> [Prompt]:
The entries that follow must be written out exactly, without any of the pictures they contain.

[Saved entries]
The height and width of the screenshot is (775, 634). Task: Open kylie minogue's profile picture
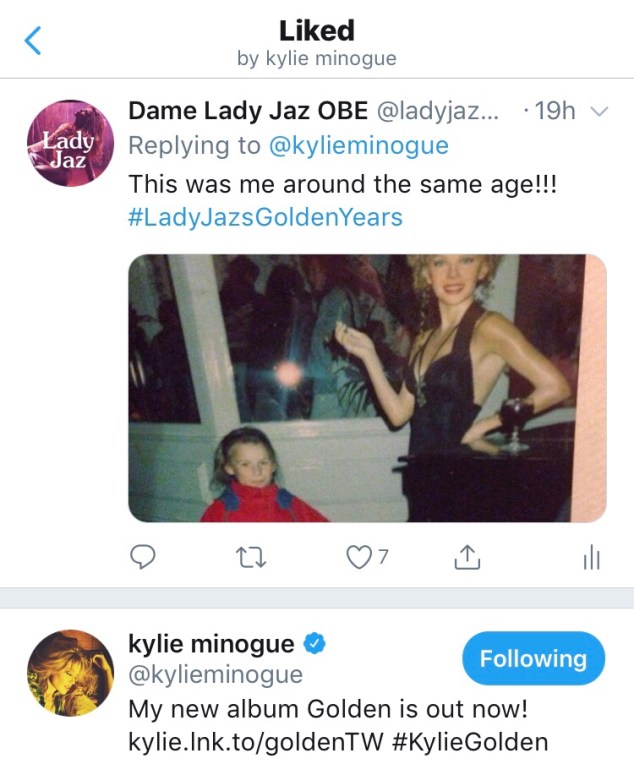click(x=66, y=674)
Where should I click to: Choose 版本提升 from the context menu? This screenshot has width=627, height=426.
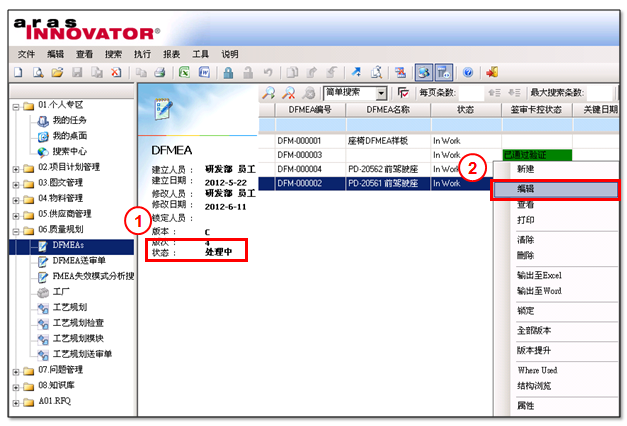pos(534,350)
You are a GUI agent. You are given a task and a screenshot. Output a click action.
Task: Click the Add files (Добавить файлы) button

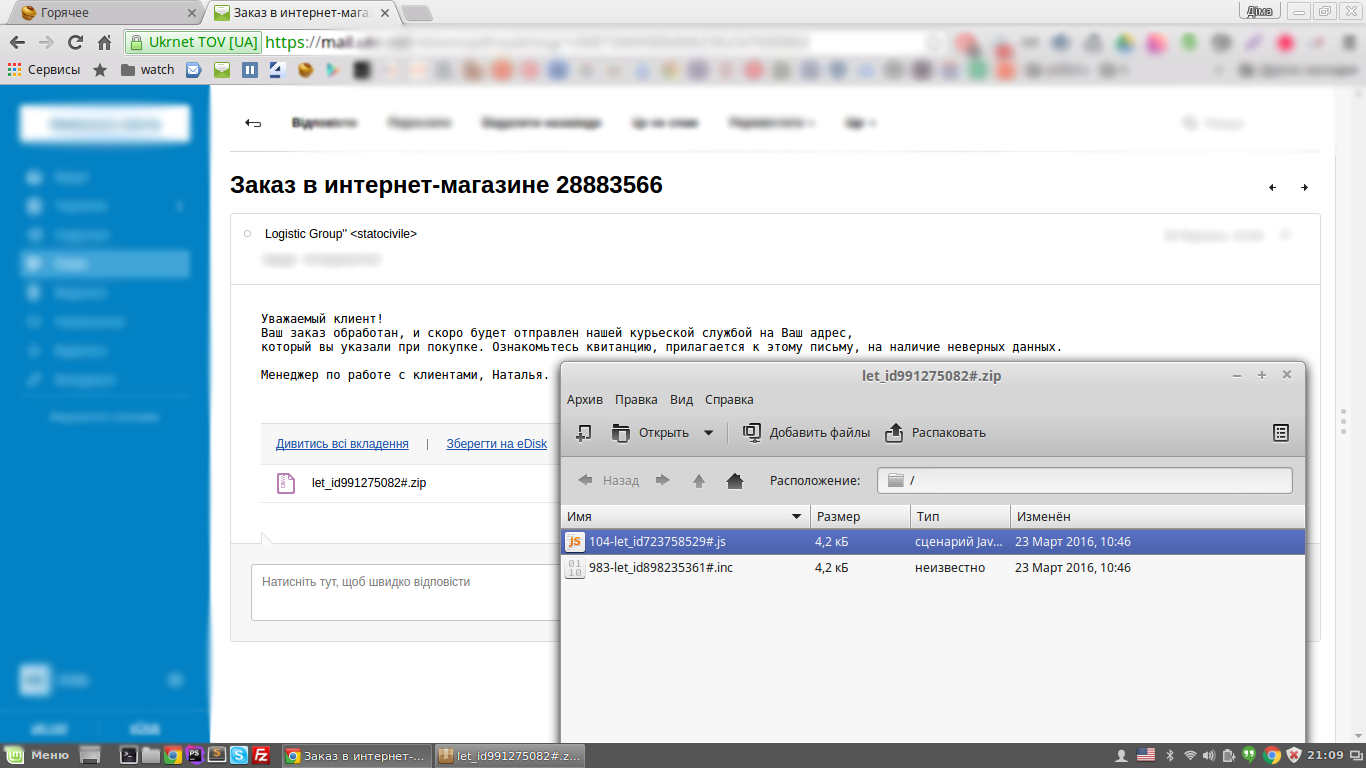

> [Answer space]:
The height and width of the screenshot is (775, 634). Task: Open kylie minogue's profile picture
click(x=66, y=674)
Where should I click to: Choose 版本提升 from the context menu? This screenshot has width=627, height=426.
pos(534,350)
You are a GUI agent. You are given a task and a screenshot. Output a click action.
Task: Click the Add files (Добавить файлы) button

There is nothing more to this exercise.